**What is being asked**
Give the lines of the material below as a JSON list of strings, one string per line, leaving out blank lines.

(Source records)
○ ○ ○ ○ ○

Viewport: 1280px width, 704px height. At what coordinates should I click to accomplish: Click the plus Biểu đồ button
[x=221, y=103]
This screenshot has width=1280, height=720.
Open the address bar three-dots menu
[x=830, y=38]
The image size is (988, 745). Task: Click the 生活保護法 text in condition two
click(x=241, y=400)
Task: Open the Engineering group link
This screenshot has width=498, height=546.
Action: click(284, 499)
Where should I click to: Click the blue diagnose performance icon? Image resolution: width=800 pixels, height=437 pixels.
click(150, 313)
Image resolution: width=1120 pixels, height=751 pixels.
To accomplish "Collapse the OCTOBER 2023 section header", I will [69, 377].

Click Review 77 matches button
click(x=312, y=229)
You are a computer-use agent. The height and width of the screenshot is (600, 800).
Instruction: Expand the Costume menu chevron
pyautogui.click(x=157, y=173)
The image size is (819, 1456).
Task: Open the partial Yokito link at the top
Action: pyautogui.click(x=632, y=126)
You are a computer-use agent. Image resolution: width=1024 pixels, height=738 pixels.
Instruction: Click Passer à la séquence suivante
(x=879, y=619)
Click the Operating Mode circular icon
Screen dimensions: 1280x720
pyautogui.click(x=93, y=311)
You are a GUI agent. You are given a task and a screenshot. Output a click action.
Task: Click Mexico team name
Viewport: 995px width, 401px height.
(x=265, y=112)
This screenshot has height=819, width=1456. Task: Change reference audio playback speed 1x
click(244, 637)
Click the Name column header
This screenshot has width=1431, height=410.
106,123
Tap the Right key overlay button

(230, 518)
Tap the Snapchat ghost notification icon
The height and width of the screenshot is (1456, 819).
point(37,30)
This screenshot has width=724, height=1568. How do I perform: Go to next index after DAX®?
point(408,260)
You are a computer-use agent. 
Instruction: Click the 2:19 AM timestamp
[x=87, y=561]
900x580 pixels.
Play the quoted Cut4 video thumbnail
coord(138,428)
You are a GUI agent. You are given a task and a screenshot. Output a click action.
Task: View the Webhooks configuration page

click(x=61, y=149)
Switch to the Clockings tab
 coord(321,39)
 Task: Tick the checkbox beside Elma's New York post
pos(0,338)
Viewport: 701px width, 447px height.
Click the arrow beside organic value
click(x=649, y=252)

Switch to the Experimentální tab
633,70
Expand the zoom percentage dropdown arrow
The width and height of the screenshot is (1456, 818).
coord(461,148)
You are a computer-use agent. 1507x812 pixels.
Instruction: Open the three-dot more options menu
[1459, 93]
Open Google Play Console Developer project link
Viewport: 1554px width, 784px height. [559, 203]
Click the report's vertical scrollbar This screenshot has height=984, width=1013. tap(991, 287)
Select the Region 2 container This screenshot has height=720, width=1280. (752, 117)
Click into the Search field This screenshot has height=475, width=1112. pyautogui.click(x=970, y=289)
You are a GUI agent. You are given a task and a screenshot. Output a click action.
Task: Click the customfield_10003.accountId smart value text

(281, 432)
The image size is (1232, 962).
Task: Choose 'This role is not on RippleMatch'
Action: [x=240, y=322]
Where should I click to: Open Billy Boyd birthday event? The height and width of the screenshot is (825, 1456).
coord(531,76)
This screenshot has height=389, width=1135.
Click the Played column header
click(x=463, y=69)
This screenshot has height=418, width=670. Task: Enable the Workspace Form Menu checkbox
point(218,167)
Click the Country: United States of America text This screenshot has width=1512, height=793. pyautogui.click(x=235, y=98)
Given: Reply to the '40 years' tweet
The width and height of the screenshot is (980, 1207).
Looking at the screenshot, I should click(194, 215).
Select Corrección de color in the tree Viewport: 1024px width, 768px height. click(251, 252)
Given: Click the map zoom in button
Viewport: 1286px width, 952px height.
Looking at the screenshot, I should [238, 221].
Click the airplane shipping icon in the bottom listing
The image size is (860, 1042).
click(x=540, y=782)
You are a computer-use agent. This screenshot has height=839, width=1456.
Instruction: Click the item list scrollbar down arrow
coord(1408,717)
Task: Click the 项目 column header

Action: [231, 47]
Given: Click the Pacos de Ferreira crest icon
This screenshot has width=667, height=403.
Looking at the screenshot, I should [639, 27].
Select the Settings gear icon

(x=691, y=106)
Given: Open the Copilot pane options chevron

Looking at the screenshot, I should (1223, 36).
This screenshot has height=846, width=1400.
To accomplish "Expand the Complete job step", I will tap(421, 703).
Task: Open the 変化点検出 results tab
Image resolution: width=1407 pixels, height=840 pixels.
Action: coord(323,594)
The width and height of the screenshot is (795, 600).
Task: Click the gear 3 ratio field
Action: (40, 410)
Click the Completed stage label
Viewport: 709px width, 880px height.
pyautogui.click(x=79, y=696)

○ ○ ○ ○ ○

**Output of the task**
[
  "Viewport: 1280px width, 704px height. At what coordinates should I click to accomplish: Click the plus Biểu đồ button",
  "[x=221, y=103]",
  "This screenshot has width=1280, height=720.",
  "Open the address bar three-dots menu",
  "[x=830, y=38]",
  "The image size is (988, 745). Task: Click the 生活保護法 text in condition two",
  "click(x=241, y=400)",
  "Task: Open the Engineering group link",
  "This screenshot has width=498, height=546.",
  "Action: click(284, 499)",
  "Where should I click to: Click the blue diagnose performance icon? Image resolution: width=800 pixels, height=437 pixels.",
  "click(150, 313)",
  "Image resolution: width=1120 pixels, height=751 pixels.",
  "To accomplish \"Collapse the OCTOBER 2023 section header\", I will [69, 377].",
  "Click Review 77 matches button",
  "click(x=312, y=229)",
  "You are a computer-use agent. The height and width of the screenshot is (600, 800).",
  "Instruction: Expand the Costume menu chevron",
  "pyautogui.click(x=157, y=173)",
  "The image size is (819, 1456).",
  "Task: Open the partial Yokito link at the top",
  "Action: pyautogui.click(x=632, y=126)",
  "You are a computer-use agent. Image resolution: width=1024 pixels, height=738 pixels.",
  "Instruction: Click Passer à la séquence suivante",
  "(x=879, y=619)",
  "Click the Operating Mode circular icon",
  "Screen dimensions: 1280x720",
  "pyautogui.click(x=93, y=311)",
  "You are a GUI agent. You are given a task and a screenshot. Output a click action.",
  "Task: Click Mexico team name",
  "Viewport: 995px width, 401px height.",
  "(x=265, y=112)",
  "This screenshot has height=819, width=1456. Task: Change reference audio playback speed 1x",
  "click(244, 637)",
  "Click the Name column header",
  "This screenshot has width=1431, height=410.",
  "106,123",
  "Tap the Right key overlay button",
  "(230, 518)",
  "Tap the Snapchat ghost notification icon",
  "The height and width of the screenshot is (1456, 819).",
  "point(37,30)",
  "This screenshot has width=724, height=1568. How do I perform: Go to next index after DAX®?",
  "point(408,260)",
  "You are a computer-use agent. ",
  "Instruction: Click the 2:19 AM timestamp",
  "[x=87, y=561]",
  "900x580 pixels.",
  "Play the quoted Cut4 video thumbnail",
  "coord(138,428)",
  "You are a GUI agent. You are given a task and a screenshot. Output a click action.",
  "Task: View the Webhooks configuration page",
  "click(x=61, y=149)",
  "Switch to the Clockings tab",
  " coord(321,39)",
  " Task: Tick the checkbox beside Elma's New York post",
  "pos(0,338)",
  "Viewport: 701px width, 447px height.",
  "Click the arrow beside organic value",
  "click(x=649, y=252)",
  "Switch to the Experimentální tab",
  "633,70",
  "Expand the zoom percentage dropdown arrow",
  "The width and height of the screenshot is (1456, 818).",
  "coord(461,148)",
  "You are a computer-use agent. 1507x812 pixels.",
  "Instruction: Open the three-dot more options menu",
  "[1459, 93]",
  "Open Google Play Console Developer project link",
  "Viewport: 1554px width, 784px height. [559, 203]",
  "Click the report's vertical scrollbar This screenshot has height=984, width=1013. tap(991, 287)",
  "Select the Region 2 container This screenshot has height=720, width=1280. (752, 117)",
  "Click into the Search field This screenshot has height=475, width=1112. pyautogui.click(x=970, y=289)",
  "You are a GUI agent. You are given a task and a screenshot. Output a click action.",
  "Task: Click the customfield_10003.accountId smart value text",
  "(281, 432)",
  "The image size is (1232, 962).",
  "Task: Choose 'This role is not on RippleMatch'",
  "Action: [x=240, y=322]",
  "Where should I click to: Open Billy Boyd birthday event? The height and width of the screenshot is (825, 1456).",
  "coord(531,76)",
  "This screenshot has height=389, width=1135.",
  "Click the Played column header",
  "click(x=463, y=69)",
  "This screenshot has height=418, width=670. Task: Enable the Workspace Form Menu checkbox",
  "point(218,167)",
  "Click the Country: United States of America text This screenshot has width=1512, height=793. pyautogui.click(x=235, y=98)",
  "Given: Reply to the '40 years' tweet",
  "The width and height of the screenshot is (980, 1207).",
  "Looking at the screenshot, I should click(194, 215).",
  "Select Corrección de color in the tree Viewport: 1024px width, 768px height. click(251, 252)",
  "Given: Click the map zoom in button",
  "Viewport: 1286px width, 952px height.",
  "Looking at the screenshot, I should [238, 221].",
  "Click the airplane shipping icon in the bottom listing",
  "The image size is (860, 1042).",
  "click(x=540, y=782)",
  "You are a computer-use agent. This screenshot has height=839, width=1456.",
  "Instruction: Click the item list scrollbar down arrow",
  "coord(1408,717)",
  "Task: Click the 项目 column header",
  "Action: [231, 47]",
  "Given: Click the Pacos de Ferreira crest icon",
  "This screenshot has width=667, height=403.",
  "Looking at the screenshot, I should [639, 27].",
  "Select the Settings gear icon",
  "(x=691, y=106)",
  "Given: Open the Copilot pane options chevron",
  "Looking at the screenshot, I should (1223, 36).",
  "This screenshot has height=846, width=1400.",
  "To accomplish \"Expand the Complete job step\", I will tap(421, 703).",
  "Task: Open the 変化点検出 results tab",
  "Image resolution: width=1407 pixels, height=840 pixels.",
  "Action: coord(323,594)",
  "The width and height of the screenshot is (795, 600).",
  "Task: Click the gear 3 ratio field",
  "Action: (40, 410)",
  "Click the Completed stage label",
  "Viewport: 709px width, 880px height.",
  "pyautogui.click(x=79, y=696)"
]